Stored dataset items

---+---

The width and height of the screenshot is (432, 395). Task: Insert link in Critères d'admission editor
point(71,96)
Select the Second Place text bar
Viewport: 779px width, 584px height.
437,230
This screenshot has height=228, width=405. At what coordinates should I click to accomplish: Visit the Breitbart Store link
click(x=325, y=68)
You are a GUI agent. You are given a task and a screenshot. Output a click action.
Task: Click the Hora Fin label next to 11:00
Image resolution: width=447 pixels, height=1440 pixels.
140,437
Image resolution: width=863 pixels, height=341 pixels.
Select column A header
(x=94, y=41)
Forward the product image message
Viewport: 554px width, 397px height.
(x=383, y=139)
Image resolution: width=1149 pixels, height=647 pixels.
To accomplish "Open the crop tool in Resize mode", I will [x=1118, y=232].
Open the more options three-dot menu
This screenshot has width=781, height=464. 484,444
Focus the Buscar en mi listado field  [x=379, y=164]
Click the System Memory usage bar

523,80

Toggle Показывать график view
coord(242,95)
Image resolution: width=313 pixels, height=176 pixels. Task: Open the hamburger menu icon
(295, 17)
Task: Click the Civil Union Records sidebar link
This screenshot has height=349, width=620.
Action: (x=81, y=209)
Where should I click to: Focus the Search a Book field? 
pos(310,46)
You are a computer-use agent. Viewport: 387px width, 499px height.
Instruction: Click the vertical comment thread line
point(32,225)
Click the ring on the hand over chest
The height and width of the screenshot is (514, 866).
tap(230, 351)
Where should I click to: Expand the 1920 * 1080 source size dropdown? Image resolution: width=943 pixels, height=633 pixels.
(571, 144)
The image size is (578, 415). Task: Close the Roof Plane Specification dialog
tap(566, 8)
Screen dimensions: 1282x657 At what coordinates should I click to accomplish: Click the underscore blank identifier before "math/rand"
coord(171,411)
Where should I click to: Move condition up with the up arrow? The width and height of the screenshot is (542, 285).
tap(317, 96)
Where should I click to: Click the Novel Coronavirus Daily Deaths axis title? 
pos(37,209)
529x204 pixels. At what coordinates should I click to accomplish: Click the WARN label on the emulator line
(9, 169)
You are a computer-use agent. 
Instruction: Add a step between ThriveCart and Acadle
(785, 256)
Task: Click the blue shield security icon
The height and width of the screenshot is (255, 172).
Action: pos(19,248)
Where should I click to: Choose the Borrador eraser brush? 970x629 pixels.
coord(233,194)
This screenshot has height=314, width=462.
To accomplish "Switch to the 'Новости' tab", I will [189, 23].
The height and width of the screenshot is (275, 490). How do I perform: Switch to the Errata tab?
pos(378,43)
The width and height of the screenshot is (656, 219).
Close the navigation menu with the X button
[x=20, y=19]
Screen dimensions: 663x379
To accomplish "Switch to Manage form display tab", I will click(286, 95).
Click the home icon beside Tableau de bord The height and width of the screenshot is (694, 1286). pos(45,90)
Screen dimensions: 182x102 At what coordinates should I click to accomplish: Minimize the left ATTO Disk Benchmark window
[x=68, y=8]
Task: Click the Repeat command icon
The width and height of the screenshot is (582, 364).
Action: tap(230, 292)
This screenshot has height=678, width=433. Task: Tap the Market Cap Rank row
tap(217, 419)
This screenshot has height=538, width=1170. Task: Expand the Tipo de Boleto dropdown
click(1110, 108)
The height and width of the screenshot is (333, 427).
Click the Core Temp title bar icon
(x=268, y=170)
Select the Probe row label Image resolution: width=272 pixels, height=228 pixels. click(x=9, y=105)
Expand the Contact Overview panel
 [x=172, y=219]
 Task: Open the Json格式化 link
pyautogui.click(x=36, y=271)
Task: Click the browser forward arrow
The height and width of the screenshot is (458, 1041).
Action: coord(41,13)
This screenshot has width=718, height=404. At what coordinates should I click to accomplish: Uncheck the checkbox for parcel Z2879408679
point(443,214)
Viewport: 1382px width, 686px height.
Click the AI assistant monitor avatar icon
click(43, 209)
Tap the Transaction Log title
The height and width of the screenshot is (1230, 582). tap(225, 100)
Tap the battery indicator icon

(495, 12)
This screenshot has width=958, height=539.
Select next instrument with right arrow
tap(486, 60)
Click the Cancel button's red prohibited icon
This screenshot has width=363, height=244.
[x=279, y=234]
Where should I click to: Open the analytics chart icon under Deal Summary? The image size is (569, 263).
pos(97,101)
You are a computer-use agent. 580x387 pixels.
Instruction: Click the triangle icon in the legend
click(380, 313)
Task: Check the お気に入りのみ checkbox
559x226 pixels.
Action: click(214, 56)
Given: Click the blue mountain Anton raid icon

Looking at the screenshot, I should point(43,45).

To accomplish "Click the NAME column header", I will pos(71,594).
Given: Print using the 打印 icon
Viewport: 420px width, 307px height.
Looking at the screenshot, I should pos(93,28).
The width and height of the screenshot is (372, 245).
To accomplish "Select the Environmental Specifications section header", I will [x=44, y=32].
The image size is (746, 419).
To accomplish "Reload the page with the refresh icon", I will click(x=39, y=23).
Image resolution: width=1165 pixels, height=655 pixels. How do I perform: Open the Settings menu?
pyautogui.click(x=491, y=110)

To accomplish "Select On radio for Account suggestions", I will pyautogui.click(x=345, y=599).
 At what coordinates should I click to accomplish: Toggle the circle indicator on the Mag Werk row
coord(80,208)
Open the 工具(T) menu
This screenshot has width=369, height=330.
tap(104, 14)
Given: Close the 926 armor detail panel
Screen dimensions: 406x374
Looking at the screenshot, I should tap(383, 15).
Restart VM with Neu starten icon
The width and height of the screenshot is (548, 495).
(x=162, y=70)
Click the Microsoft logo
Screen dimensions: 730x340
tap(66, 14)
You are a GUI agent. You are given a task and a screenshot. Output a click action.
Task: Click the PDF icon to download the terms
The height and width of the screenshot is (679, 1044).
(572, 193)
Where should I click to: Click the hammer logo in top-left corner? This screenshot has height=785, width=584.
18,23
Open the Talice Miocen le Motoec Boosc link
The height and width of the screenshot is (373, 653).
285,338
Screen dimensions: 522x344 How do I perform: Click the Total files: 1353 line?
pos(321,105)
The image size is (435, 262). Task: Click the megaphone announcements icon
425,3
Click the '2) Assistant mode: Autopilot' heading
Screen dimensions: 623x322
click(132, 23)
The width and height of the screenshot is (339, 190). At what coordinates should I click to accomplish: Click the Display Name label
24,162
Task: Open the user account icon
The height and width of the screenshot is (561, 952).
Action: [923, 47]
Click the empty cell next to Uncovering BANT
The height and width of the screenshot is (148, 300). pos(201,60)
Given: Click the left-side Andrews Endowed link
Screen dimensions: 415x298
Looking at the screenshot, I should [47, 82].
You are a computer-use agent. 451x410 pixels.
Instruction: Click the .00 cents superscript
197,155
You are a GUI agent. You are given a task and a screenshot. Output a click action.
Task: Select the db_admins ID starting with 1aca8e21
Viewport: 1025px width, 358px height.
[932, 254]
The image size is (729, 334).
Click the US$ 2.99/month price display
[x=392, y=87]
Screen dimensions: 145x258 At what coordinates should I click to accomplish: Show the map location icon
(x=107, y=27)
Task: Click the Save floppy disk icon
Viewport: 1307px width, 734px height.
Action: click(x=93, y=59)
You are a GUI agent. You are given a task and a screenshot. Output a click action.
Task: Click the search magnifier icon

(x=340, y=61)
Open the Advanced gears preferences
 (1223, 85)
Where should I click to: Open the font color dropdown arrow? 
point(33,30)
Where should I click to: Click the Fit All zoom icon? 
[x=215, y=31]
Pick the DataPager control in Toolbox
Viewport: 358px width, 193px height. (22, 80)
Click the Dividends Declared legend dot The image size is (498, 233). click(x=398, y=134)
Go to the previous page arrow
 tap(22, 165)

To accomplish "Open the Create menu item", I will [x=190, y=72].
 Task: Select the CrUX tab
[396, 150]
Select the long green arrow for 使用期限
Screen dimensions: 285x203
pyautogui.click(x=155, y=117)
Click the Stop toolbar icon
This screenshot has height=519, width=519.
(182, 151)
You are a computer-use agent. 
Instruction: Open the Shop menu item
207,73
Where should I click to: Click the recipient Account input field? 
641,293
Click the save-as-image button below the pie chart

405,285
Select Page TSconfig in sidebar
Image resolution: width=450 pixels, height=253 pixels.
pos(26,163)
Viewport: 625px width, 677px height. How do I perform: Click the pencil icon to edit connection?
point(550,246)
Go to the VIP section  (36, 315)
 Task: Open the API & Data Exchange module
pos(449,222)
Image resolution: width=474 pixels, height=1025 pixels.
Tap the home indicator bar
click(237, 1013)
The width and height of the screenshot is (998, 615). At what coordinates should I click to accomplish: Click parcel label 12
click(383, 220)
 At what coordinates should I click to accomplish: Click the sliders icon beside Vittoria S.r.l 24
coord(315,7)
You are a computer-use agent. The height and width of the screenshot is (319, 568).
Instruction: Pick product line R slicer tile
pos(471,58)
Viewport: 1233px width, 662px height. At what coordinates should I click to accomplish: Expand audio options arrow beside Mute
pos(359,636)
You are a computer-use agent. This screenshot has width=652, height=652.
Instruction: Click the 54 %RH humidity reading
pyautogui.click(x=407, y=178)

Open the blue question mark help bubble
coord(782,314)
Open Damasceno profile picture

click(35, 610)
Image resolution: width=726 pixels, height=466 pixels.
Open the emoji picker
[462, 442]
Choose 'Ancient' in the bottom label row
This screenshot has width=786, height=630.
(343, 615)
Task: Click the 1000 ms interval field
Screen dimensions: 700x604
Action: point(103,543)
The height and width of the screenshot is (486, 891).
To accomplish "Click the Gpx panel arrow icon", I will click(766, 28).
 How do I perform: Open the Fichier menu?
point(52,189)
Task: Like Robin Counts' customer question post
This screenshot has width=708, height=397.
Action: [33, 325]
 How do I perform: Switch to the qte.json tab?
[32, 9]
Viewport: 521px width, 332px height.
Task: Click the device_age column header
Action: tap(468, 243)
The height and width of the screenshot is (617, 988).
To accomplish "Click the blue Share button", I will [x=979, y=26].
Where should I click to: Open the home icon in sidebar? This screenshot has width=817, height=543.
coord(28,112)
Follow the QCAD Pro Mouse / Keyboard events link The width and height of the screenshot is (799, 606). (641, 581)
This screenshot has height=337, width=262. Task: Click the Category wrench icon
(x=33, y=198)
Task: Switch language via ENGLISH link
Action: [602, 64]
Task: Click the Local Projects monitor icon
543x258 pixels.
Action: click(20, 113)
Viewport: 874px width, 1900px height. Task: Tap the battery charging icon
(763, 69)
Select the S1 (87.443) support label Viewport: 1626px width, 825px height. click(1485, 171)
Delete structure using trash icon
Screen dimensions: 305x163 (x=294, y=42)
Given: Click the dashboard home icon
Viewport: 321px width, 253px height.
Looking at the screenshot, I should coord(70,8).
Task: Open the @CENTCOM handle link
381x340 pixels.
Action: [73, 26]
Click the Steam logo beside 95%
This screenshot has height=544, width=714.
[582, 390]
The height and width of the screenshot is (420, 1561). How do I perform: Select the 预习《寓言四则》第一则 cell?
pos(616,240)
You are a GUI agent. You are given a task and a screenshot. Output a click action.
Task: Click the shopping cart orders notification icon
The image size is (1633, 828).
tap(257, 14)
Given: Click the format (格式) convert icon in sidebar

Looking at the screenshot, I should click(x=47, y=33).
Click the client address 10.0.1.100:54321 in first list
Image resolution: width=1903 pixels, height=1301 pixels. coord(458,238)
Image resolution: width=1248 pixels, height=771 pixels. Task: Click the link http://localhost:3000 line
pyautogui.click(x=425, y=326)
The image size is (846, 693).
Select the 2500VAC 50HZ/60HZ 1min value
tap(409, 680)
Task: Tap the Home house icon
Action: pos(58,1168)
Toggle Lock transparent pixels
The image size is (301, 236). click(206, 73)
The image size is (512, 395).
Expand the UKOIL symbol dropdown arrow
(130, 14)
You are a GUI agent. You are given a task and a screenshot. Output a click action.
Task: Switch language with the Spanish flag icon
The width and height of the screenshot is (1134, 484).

---+---

# Exercise directions
The lines above, from the first through the one containing "Task: Click the Civil", must be restated word for word, with nothing added.

# Task solution
The width and height of the screenshot is (432, 395). Task: Insert link in Critères d'admission editor
point(71,96)
Select the Second Place text bar
Viewport: 779px width, 584px height.
437,230
This screenshot has height=228, width=405. At what coordinates should I click to accomplish: Visit the Breitbart Store link
click(x=325, y=68)
You are a GUI agent. You are given a task and a screenshot. Output a click action.
Task: Click the Hora Fin label next to 11:00
Image resolution: width=447 pixels, height=1440 pixels.
140,437
Image resolution: width=863 pixels, height=341 pixels.
Select column A header
(x=94, y=41)
Forward the product image message
Viewport: 554px width, 397px height.
(x=383, y=139)
Image resolution: width=1149 pixels, height=647 pixels.
To accomplish "Open the crop tool in Resize mode", I will [x=1118, y=232].
Open the more options three-dot menu
This screenshot has width=781, height=464. 484,444
Focus the Buscar en mi listado field  [x=379, y=164]
Click the System Memory usage bar

523,80

Toggle Показывать график view
coord(242,95)
Image resolution: width=313 pixels, height=176 pixels. Task: Open the hamburger menu icon
(295, 17)
Task: Click the Civil Union Records sidebar link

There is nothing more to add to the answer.